━━ INPUT FOR THIS TASK ━━

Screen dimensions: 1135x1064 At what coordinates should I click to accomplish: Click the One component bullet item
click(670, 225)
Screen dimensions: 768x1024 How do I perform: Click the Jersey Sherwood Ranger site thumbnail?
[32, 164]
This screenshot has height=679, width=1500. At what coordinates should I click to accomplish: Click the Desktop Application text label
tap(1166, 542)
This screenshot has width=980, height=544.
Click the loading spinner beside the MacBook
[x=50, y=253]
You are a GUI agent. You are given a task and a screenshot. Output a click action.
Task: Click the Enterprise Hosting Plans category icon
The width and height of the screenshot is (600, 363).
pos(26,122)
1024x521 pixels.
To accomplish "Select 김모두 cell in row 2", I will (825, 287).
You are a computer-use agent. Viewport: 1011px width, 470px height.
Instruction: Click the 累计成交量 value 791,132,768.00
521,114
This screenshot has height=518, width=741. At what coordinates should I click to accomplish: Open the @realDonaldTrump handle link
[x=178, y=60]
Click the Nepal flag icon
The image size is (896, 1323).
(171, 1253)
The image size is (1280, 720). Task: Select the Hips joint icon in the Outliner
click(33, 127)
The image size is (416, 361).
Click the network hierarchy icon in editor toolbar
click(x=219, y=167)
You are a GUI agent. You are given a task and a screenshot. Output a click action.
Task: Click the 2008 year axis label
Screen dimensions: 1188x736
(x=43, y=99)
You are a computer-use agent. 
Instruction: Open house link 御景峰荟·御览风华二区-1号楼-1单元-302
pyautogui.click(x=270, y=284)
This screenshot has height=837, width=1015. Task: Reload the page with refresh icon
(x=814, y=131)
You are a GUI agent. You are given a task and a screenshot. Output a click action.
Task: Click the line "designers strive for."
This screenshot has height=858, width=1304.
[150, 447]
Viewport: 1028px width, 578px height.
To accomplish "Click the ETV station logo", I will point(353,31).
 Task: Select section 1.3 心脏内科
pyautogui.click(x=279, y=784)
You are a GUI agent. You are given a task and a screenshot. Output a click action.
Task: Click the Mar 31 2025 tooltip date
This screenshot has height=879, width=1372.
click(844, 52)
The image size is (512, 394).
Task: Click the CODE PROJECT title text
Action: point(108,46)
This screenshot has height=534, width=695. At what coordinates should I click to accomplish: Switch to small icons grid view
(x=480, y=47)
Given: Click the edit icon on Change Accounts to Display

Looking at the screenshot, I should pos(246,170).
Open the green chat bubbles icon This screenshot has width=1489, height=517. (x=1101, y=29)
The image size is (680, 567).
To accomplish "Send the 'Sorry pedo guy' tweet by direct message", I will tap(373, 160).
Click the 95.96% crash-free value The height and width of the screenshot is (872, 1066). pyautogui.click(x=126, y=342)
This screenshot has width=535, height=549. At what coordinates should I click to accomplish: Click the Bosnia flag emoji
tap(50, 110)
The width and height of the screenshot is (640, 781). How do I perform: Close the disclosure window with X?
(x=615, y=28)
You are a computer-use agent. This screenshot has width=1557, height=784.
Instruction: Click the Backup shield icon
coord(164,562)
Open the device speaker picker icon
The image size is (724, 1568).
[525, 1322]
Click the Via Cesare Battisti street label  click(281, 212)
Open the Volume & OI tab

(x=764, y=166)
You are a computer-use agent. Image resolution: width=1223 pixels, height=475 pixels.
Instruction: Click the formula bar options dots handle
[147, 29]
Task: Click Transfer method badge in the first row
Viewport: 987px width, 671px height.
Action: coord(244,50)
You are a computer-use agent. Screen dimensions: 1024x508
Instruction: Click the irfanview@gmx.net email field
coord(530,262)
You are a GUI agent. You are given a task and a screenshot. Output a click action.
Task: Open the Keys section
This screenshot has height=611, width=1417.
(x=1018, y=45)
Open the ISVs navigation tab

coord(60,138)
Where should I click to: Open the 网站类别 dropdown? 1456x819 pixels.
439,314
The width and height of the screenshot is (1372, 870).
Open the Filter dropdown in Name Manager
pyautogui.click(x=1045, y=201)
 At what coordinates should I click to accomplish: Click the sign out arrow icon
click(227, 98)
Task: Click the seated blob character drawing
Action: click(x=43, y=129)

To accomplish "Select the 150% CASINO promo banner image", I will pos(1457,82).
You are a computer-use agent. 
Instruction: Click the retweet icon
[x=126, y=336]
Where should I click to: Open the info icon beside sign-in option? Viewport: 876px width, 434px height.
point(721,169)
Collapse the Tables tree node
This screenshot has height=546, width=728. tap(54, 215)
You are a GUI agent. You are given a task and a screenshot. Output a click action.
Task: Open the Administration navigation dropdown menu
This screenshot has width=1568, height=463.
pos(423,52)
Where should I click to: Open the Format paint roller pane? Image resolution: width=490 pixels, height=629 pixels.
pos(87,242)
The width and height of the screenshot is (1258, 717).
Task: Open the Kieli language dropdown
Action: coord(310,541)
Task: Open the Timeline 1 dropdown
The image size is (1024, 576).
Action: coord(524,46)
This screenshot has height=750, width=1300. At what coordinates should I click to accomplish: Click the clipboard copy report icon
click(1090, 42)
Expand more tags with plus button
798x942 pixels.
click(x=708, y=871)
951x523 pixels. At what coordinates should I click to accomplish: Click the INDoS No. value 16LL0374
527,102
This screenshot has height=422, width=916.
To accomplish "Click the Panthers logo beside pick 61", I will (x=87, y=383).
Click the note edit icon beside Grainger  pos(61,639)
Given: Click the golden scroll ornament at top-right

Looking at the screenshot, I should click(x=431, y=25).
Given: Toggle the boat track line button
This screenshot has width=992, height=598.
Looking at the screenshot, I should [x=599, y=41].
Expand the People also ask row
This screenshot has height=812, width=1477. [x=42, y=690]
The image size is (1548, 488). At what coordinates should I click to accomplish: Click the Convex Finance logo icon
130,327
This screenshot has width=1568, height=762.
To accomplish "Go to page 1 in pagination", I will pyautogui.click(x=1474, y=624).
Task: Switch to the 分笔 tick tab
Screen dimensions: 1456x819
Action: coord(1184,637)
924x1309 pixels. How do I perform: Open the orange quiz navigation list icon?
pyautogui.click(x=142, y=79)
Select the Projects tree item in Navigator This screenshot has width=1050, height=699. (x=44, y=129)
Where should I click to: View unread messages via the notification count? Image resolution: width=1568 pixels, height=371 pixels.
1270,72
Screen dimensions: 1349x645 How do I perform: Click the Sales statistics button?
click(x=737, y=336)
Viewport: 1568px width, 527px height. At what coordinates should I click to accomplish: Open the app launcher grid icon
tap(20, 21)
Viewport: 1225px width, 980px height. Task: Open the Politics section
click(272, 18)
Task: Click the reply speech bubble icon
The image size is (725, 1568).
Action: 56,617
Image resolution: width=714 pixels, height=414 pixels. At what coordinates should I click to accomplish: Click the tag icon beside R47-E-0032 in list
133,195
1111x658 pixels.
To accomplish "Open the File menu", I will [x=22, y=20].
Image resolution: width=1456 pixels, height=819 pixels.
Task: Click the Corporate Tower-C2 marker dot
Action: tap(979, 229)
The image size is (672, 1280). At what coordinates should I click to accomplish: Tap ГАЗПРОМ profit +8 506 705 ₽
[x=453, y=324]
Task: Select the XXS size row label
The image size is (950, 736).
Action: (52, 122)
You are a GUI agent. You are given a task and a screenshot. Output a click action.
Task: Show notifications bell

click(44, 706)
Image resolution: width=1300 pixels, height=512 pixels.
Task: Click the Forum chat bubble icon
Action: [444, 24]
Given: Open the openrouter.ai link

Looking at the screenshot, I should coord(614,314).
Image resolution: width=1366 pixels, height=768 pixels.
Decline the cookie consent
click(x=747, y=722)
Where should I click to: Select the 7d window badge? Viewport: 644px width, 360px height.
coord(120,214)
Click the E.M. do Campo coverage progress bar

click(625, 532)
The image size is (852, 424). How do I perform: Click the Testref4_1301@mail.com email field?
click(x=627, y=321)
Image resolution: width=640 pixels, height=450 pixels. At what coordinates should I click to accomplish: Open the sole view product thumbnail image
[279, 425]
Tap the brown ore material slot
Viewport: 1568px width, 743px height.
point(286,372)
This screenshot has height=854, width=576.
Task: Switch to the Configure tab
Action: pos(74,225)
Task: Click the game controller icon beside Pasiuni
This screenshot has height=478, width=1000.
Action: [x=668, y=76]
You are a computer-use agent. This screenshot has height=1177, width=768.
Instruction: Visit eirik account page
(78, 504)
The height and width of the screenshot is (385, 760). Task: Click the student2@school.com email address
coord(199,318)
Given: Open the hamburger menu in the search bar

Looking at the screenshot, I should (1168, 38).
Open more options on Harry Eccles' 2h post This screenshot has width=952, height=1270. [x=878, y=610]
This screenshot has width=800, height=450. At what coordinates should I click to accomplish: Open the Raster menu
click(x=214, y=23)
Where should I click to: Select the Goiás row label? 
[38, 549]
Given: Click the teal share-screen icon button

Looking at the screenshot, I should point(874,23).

━━━

Using the records above, output exactly the lines from the one containing "Instruction: Visit eirik account page" through the last line, and no others.

Instruction: Visit eirik account page
(78, 504)
The height and width of the screenshot is (385, 760). Task: Click the student2@school.com email address
coord(199,318)
Given: Open the hamburger menu in the search bar

Looking at the screenshot, I should (1168, 38).
Open more options on Harry Eccles' 2h post This screenshot has width=952, height=1270. [x=878, y=610]
This screenshot has width=800, height=450. At what coordinates should I click to accomplish: Open the Raster menu
click(x=214, y=23)
Where should I click to: Select the Goiás row label? 
[38, 549]
Given: Click the teal share-screen icon button

Looking at the screenshot, I should point(874,23).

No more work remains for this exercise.